Even believing, despite a near-constant bombardment of messaging to the contrary, that you are beautiful on the outside, irrespective of one's alleged flaws (and maybe even because of them!), doesn't fucking change that—because, as Shaker Rana pointed out in the aforementioned thread, it's not just our opinions of ourselves with which we live: "I basically do like my body, even with the unruly leg hair and crooked teeth. If I could just be, and not be judged by other people, I'd have no problems with it. I'd smile my crooked yellow smile and dance around on my bare hairy legs and everyone would smile back. Unfortunately, I have to live with the world's judgment as well as my own."

Which is why it is imperative to challenge the criteria by which the world judges beauty, to look at the profoundly unreasonable, totally crazymaking, and inherently condemnatory Beauty Standard in its increasingly unachievable face and tell it to fuck off.

Part of challenging the BS (heh) entails loving ourselves for who we are, embracing our Less Than Perfectness and resisting the urge to conform to any standard that purports to be universally attainable. The only objective to which we should aspire is our own healthfulness, which is unique to every individual person.

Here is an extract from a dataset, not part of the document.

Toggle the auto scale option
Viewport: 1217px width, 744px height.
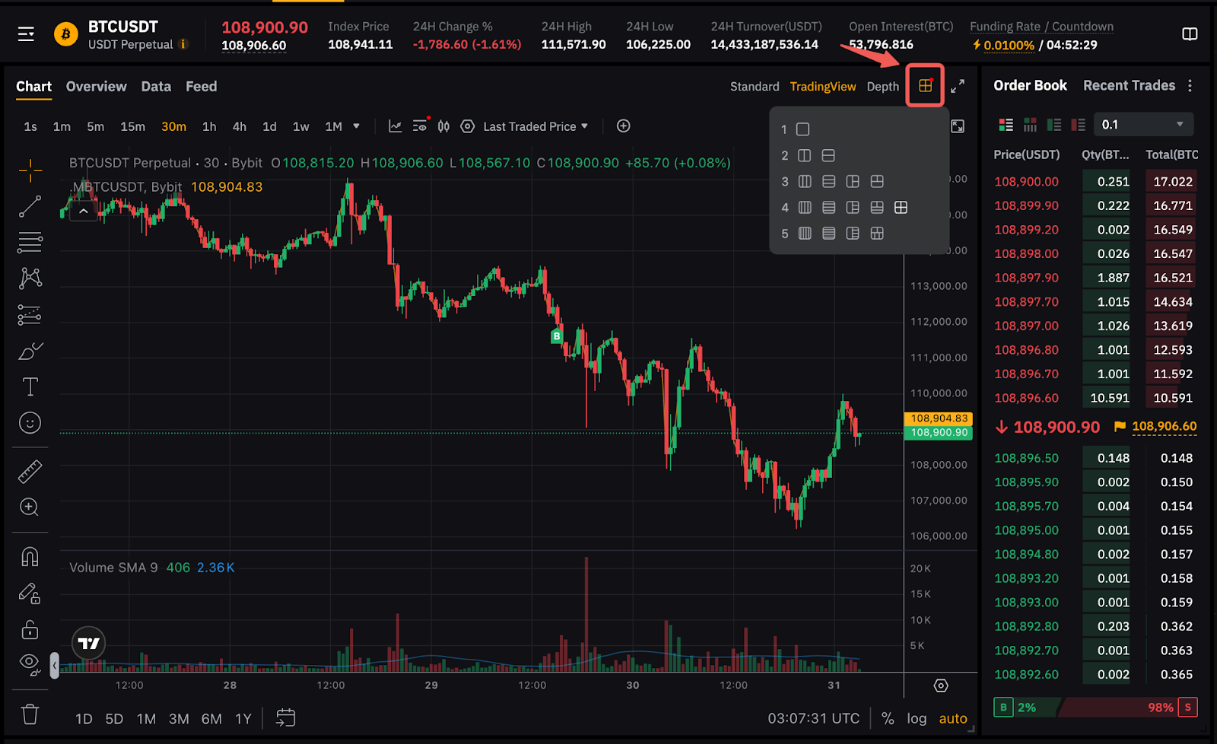point(952,718)
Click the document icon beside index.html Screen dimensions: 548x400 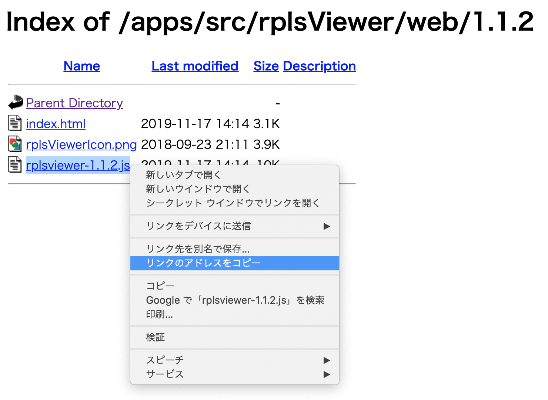(14, 123)
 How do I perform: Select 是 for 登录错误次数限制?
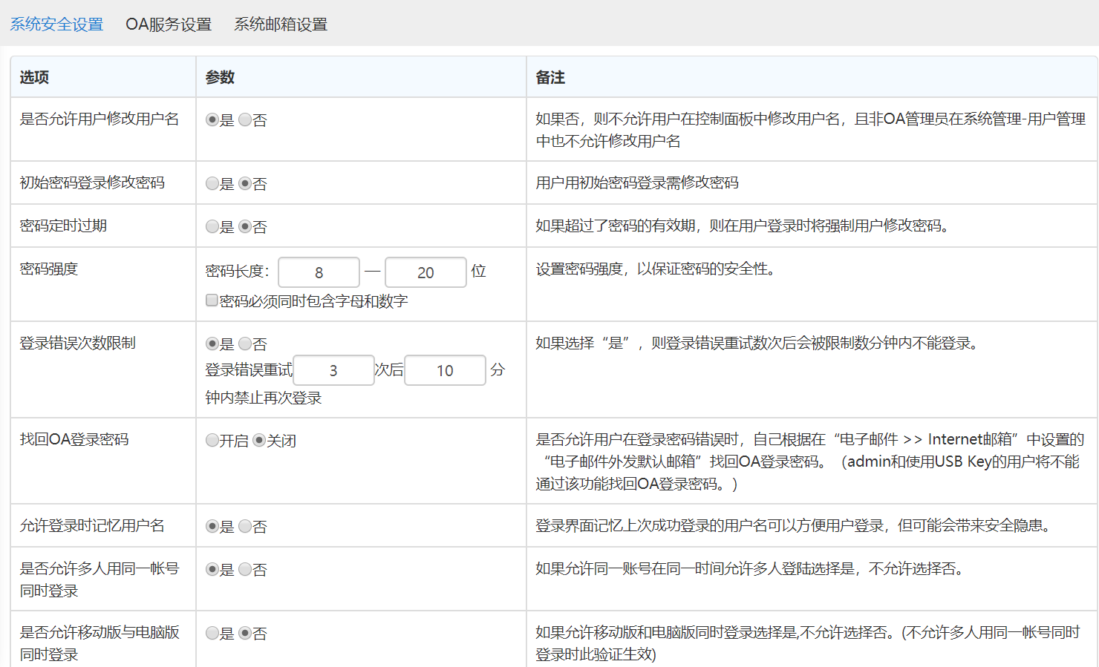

Part of it is learning to critique the BS on the basis of its asserted universality, rather than suggesting anything prescribed by the BS is intrinsically bad, or that people who strive to adhere to it are somehow flawed. Demonizing thin women in a misguided attempt to un-demonize fat women, or declaring marginalized men (e.g. fat men) "real" men at the expense of other men, or ignoring that it takes not just both will and bravery, but also privilege, to flaunt one's rejection of cultural expectations, in order to censure people whose conformity might be an important coping strategy—all of these things are to be filed under Ur Doing It Wrong.

One of the most important bits of teaspooning we can all do is simply to refuse to judge other people's appearance, which is important both culturally and personally. Judgment is, at its roots, projection—evaluating people's deviations from a standard we endorse. We are thus quick to see our own "flaws" in others. Judgment reinforces our own shortcomings, reflects our perceived failures back to us, makes it difficult to love ourselves when we see our own supposed defects everywhere we look.

We must extend outward the same generosity, flexibility, and esteem that we should each grant ourselves to be happy in who we are. Letting go of the culturally-imposed obligation to judge everyone is hugely freeing—and it makes accepting oneself a helluva lot easier. It's a gift to ourselves, and to everyone else who steps into our gazes.

And a final part of challenging the BS is filling the void of alternatives with deviant beauty. Like telling stories about ourselves subverts dominant narratives about marginalized people, showing pictures of our imperfect bellies, and our melasmas, and our excessively lined hands, and our head-to-toe fatty-balattyness, and all our other "flaws." That's why projects like Adipositivity and Men in Full and This Is Beautiful are so essential.

And to that end, I invite you to submit a photo (or photos) of your flaw(s) to Shakesville's This Is My Flaw Project. Your flaw may be something that bothers you, or it may be something that is a flaw only according to the arbitrary guidelines of the BS that you actually quite like about yourself, a flaw you happily flaunt. Please email them to thisismyflaw-at-hotmail-dot-com.

(If you would like to be identified when they're posted, let me know and include your Shakesville handle. If you don't want to be identified, that's totally okay—and I promise no one else will see who sent them besides me.)

In coming days, I will post all the pictures I receive in a gallery of our own deviant beauty for all of us to admire. Because Less Than Perfect doesn't mean less than.

And because sometimes a teaspoon is a camera.